MCP tools land on the same deck as the built-ins, so the --tools / --no-tools allow-list applies to them too. Names are matched case-insensitively with _ and - stripped, which is worth knowing when an MCP server's tool name contains separators. --no-tools disables the built-in deck for the run; MCP tools are attached after that selection, so they are still available.

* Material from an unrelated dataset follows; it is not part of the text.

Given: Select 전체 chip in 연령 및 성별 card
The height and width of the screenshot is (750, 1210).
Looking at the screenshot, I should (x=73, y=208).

# Built-ins off, but the MCP server's tools still attach
pindus --no-tools --mcp ./mcp.json

# Restrict to a named subset (built-in or MCP), separators ignored
pindus --tools read,bash --mcp ./mcp.json

See Models & flags for the full flag table and Configuration: Settings for persisted session defaults.

Reference

Symbol Kind Source Purpose
--mcp flag (list) launch/invocation/flags.py Attach external MCP endpoints; comma-separated or repeated.
Invocation.mcp field boot/contract.py The parsed tuple of --mcp paths (None when unset).
load_mcp_tools async function boot/runners/session.py Connect every --mcp endpoint and return their tools; skips failures.
select_tools function boot/runners/session.py Build the built-in deck and apply --tools / --no-tools.
build_session_conductor async function boot/runners/session.py Assemble the conductor; concatenates deck + MCP tools into options.tools.
loadMCPConfig function indusagi.mcp Parse a config file or merge the auto-detected locations.
MCPClientPool / MCPClientPoolOptions class indusagi.mcp Connect a set of MCP servers and surface their clients.
createMCPAgentToolFactory function indusagi.mcp Mint a conductor-compatible AgentTool from an MCP tool definition.
StdioServerConfig / HttpServerConfig dataclass indusagi.mcp The stdio (command) and HTTP (url) server config shapes.

The framework MCP surface is documented in full on the indusagi.mcp facade page; the underlying protocol bridge lives in interop.